--- Task to carry out ---
Please copy the text lines of the records below word for word, leaving out the pictures.

--- Listed records ---
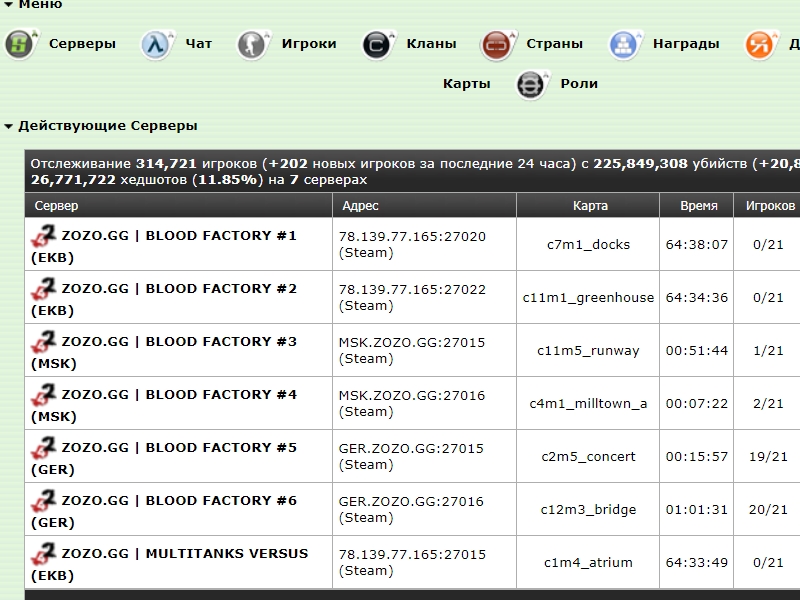
Task: Collapse the Меню section
Action: click(9, 5)
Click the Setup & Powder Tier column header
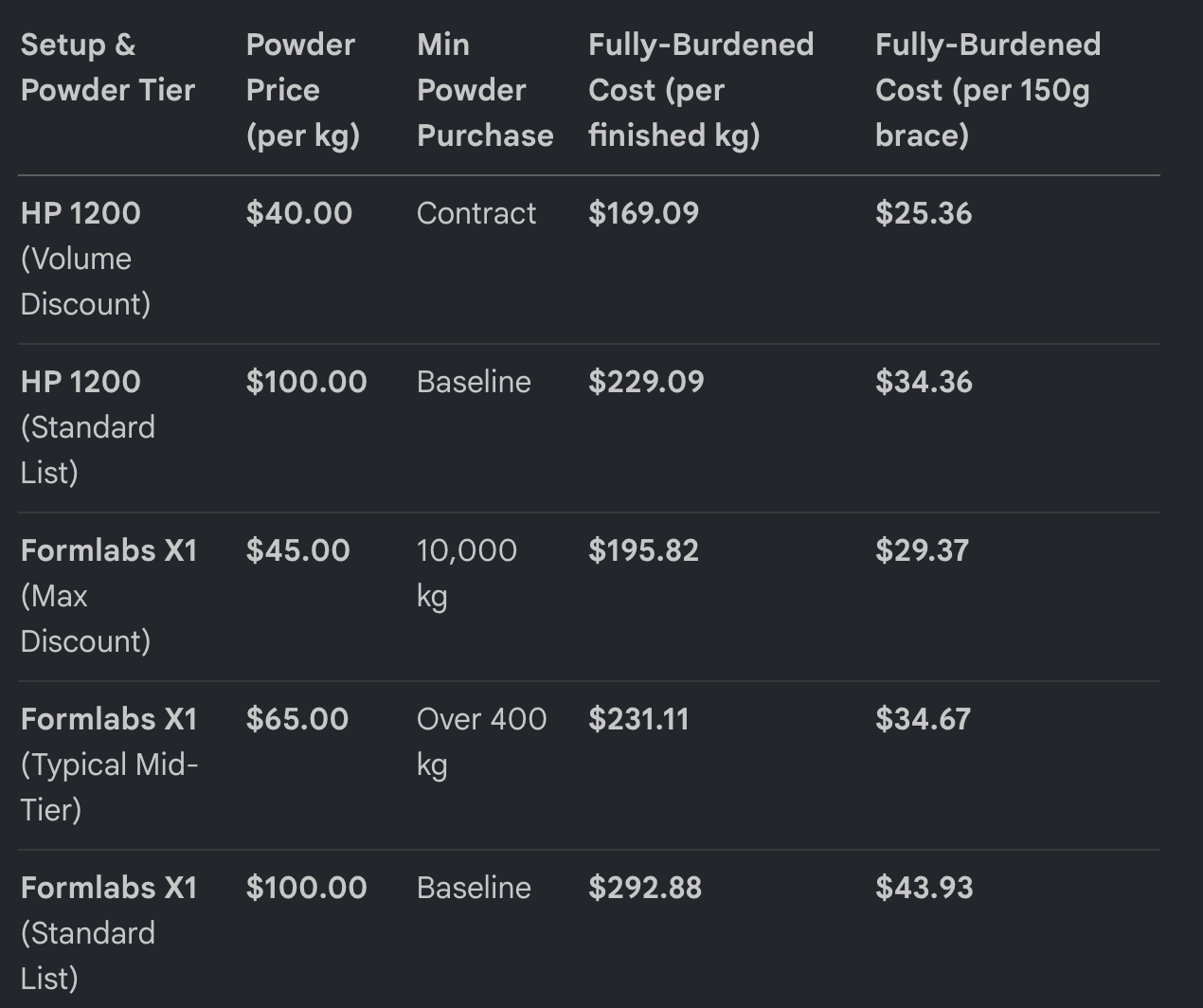 (x=108, y=67)
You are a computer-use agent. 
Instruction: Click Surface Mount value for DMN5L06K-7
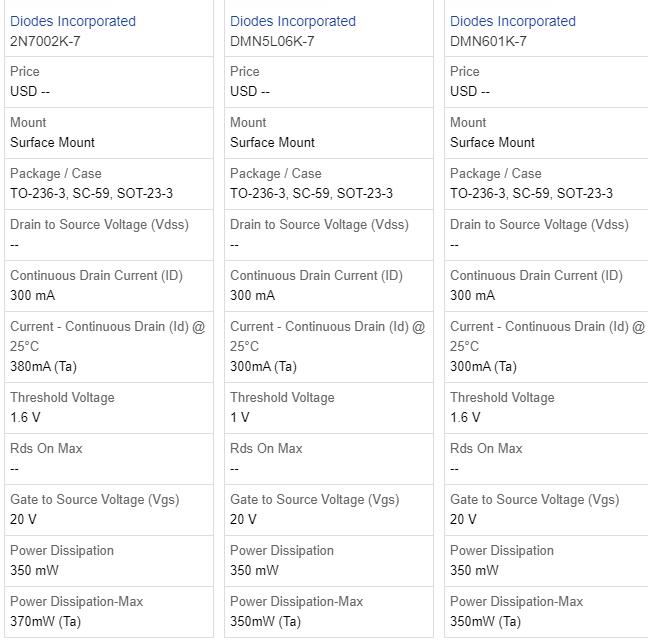pyautogui.click(x=272, y=142)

--- Answer to the task ---
Task: Collapse the Меню section
Action: click(9, 5)
Click the Setup & Powder Tier column header
 (x=108, y=67)
You are a computer-use agent. 
Instruction: Click Surface Mount value for DMN5L06K-7
pyautogui.click(x=272, y=142)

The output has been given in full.